§ WHAT NEEDS TO BE DONE
Report each line of the material below where the word "computer" can be found.

§ MATERIAL SUPPLIED
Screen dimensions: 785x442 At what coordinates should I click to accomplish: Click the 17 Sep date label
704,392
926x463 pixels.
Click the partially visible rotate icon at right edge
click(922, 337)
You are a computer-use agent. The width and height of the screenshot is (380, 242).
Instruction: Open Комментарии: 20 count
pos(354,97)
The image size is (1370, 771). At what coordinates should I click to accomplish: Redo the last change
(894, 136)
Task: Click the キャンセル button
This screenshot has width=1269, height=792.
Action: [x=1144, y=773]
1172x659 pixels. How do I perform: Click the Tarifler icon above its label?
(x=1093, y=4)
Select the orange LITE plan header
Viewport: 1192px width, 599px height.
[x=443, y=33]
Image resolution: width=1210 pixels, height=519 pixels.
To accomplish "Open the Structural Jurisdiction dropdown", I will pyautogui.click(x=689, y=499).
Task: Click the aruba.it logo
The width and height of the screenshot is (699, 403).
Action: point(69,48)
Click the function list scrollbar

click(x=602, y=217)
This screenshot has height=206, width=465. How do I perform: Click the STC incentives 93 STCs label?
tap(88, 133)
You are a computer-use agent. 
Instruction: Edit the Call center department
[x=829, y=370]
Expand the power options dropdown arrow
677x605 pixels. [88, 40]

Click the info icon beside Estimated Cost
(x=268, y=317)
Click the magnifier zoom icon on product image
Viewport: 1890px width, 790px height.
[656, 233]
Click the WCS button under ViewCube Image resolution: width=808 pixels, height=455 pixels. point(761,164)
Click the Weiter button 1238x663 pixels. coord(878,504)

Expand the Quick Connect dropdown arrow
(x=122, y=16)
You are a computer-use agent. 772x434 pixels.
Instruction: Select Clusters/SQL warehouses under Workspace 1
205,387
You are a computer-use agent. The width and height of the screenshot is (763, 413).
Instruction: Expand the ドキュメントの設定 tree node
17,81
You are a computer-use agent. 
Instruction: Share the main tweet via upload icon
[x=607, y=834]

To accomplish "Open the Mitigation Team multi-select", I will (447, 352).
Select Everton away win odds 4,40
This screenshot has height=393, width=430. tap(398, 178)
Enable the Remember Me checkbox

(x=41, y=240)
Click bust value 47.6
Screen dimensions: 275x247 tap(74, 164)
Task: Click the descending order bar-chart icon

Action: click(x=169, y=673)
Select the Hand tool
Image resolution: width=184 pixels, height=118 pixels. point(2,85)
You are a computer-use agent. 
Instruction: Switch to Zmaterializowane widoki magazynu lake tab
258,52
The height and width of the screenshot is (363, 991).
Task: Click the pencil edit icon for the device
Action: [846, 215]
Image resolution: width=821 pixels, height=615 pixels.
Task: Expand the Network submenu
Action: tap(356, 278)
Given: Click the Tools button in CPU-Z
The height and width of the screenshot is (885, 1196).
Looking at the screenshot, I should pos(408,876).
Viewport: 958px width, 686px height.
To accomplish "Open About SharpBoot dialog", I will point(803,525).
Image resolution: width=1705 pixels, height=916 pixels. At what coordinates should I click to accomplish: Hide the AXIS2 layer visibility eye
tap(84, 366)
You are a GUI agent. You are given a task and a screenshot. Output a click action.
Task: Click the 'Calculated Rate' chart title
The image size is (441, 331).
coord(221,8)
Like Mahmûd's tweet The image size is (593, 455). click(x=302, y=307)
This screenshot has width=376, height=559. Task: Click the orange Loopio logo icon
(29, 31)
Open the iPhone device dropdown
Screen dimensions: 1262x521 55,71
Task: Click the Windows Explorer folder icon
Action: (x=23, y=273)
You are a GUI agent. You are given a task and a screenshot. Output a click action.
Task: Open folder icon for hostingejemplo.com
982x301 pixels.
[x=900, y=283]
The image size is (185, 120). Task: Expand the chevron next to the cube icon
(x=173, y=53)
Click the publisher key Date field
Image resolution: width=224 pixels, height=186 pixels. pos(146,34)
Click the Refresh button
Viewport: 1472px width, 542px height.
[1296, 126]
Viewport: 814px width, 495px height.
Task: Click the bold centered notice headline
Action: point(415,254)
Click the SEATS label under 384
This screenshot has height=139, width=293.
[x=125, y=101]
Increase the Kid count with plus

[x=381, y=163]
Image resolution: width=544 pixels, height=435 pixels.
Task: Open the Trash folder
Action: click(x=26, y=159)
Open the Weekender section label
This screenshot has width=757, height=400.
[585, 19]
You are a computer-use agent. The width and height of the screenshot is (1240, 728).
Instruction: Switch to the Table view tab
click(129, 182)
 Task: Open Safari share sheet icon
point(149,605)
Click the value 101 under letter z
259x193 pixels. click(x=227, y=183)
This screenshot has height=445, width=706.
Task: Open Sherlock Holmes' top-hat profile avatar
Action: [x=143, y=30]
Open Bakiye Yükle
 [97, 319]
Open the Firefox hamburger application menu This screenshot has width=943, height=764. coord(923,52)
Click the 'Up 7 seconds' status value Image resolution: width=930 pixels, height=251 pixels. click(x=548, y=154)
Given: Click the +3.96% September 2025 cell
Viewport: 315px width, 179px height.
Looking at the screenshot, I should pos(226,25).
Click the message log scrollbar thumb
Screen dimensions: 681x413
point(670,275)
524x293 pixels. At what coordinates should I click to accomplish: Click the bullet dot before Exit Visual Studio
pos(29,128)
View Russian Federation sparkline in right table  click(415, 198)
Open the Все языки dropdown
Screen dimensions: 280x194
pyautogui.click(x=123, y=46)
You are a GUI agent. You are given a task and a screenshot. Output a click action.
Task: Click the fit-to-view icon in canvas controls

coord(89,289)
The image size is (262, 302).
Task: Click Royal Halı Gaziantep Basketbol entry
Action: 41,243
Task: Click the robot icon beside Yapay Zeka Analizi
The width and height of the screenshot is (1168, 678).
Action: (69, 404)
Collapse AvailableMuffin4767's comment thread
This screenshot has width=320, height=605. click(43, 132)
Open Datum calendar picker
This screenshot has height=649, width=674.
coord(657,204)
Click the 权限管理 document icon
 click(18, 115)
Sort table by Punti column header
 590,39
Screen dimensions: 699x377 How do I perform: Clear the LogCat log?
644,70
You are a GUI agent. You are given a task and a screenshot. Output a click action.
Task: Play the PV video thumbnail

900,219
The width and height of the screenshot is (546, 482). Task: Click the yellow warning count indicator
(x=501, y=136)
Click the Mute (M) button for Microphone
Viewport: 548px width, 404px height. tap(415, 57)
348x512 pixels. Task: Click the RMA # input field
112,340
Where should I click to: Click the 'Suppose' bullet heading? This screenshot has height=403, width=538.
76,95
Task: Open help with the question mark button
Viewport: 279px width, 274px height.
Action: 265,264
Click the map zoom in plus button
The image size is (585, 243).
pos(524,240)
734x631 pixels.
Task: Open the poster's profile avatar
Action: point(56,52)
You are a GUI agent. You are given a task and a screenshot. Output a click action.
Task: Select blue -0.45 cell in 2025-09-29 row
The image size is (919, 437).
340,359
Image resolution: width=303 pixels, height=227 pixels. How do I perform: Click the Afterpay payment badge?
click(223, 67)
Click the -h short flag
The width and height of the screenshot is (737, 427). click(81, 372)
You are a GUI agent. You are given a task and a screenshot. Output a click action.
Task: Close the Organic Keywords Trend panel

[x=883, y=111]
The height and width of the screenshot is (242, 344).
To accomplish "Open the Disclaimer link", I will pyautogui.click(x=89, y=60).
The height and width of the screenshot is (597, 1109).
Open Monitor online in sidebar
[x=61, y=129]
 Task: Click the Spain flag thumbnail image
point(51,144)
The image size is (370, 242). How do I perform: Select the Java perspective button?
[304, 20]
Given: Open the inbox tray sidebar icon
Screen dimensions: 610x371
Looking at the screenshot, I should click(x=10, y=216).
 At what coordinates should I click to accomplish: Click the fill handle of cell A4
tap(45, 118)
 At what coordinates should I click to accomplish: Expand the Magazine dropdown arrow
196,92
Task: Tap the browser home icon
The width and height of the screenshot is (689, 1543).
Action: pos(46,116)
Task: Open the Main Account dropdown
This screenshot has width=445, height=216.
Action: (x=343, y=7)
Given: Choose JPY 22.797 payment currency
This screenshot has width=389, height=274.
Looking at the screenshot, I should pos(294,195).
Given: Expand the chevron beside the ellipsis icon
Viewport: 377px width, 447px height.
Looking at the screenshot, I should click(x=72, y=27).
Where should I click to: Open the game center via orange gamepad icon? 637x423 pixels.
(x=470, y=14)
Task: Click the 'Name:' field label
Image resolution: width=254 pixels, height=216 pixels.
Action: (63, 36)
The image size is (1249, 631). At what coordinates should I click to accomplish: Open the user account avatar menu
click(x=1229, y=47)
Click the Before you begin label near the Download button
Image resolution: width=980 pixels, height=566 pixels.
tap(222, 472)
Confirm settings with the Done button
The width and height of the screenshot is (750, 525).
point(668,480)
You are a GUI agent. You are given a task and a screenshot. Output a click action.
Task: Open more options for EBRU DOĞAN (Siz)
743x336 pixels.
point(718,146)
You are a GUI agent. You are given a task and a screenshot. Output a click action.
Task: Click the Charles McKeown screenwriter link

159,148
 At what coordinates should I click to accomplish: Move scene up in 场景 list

§ EXERCISE SOLUTION
You are a computer-use agent. The width and height of the screenshot is (380, 242).
You are a computer-use agent. 
You are a computer-use agent. 772x434 pixels.
You are a computer-use agent. The width and height of the screenshot is (763, 413).
You are a computer-use agent. 
You are a computer-use agent. 
You are a computer-use agent. The width and height of the screenshot is (1240, 728).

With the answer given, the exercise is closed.